Brano fornito ▸
┌──
“Es dificil leer las noticias en los poemas y no ostante, los hombres mueren miserablemente cada dia por falta de lo que se encuentra en ellos” (William Carlos Williams, 1883-1962).

È difficile che le poesie ci rechino le notizie dell’ultima ora; ciò nondimeno gli uomini continuano a morire miseramente ogni giorno perché non sanno trovare ciò che di nuovo che vi è in esse.

“Questa poesia contiene molto di ciò che io cerco di fare con il mio lavoro. Non soltanto informare, ma anche farlo poeticamente”, mi spiega Alfredo Jaar, rispondendo con sollecitudine ad una mia e-mail, lui a New York, io a Roma (4 febbraio 2004).

Quel verso lapidario apre il sito web di Jaar (www.alfredojaar.net), nonché il bellissimo libro che documenta 10 anni di attività dell’artista, pubblicato in occasione della sua mostra al centro Santa Monica di Barcellona nel 1998 (Es dificil. Diez anos, Actar, Barcelona 1998). Poi volti la pagina e scopri la terribile immagine di una piramide rovesciata, scavata nel suolo, pullulante di uomini. È la miniera d’oro a cielo aperto di Serra Pelada, Amazzonia: un girone percorso da migliaia di minatori infangati, curvi sotto il peso di sacchi di terra poggiati sulle spalle, e legati alla fronte. Nel 1986, alla Biennale di Venezia, Jaar ha presentato le immagini tratte dal suo sopralluogo in quell’inferno del mondo. Ne è nato Gold in the Morning: immagini della miniera e ritratti di gruppo dei suoi lavoratori, che apparivano – retroilluminati – nella penombra, ad altezze diverse sulle pareti. A terra cornici d’oro intagliate, circondate – e a loro volta riempite – da un tappeto di chiodi d’acciaio neri. Da quel momento, Jaar ha presentato più volte, con alcune variazioni, le immagini dei minatori affiancate a cornici d’oro: suggestivi light-boxes in spazi oscuri, che insistono sulla collisione tra la bellezza formale delle fotografie e il loro contenuto di miseria umana; installazioni anche un po’ retoriche – e su questo punto vorrei tornare – per lo studiato contrasto tra la documentazione della povertà ed oggetti che evocano il lusso.
└──
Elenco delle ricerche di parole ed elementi
┌──
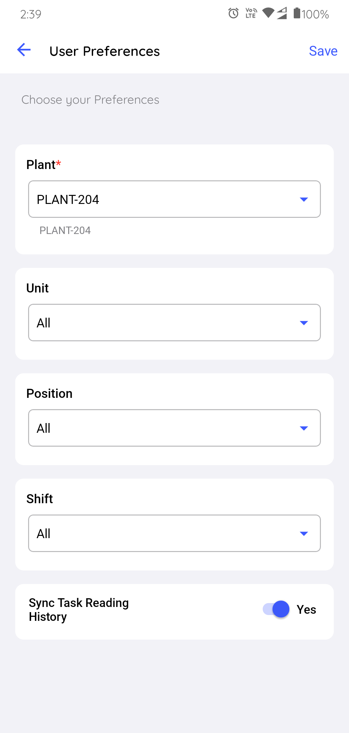Image resolution: width=349 pixels, height=733 pixels.
Task: Tap the back arrow icon
Action: click(24, 50)
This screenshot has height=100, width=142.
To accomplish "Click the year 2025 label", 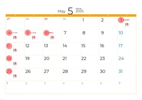I will point(80,11).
└──
Compiti da svolgere ▸
**A)** Secondo il brano su Alfredo Jaar, in quale anno e in quale occasione Jaar ha presentato le immagini da cui è nato Gold in the Morning?
**B)** Riscrivi il tratto del brano su Alfredo Jaar che va da "È difficile che" fino a "(4 febbraio 2004).", rinominando "Roma" in "Milano".
**C)** Prosegui il brano su Alfredo Jaar a partire dalla sua ultima frase.

Risposte scritte ▸
**A)** Nel 1986, alla Biennale di Venezia.

**B)**
È difficile che le poesie ci rechino le notizie dell’ultima ora; ciò nondimeno gli uomini continuano a morire miseramente ogni giorno perché non sanno trovare ciò che di nuovo che vi è in esse.

“Questa poesia contiene molto di ciò che io cerco di fare con il mio lavoro. Non soltanto informare, ma anche farlo poeticamente”, mi spiega Alfredo Jaar, rispondendo con sollecitudine ad una mia e-mail, lui a New York, io a Milano (4 febbraio 2004).

**C)**
Non descriverò l’indubbia qualità estetica di molti lavori di Jaar, che spesso ricerca ambientazioni auratiche, che invitano al raccoglimento e al coinvolgimento visivo ed emozionale. Voglio invece cavalcare lo stesso impegno politico dell’artista, prendendo una posizione ancora più rigorista della sua. Le mie osservazioni originano da una recente conferenza di Jaar al MACRO di Roma (23 gennaio 2004). Ho voluto verificare il confine tra la sincerità della sua concezione dell’arte come forma di presa di coscienza politica e il sospetto, che io intravedo sempre in questo tipo di operazioni artistiche, di una stucchevole retorica politically correct. Su questo ho interrogato l’artista.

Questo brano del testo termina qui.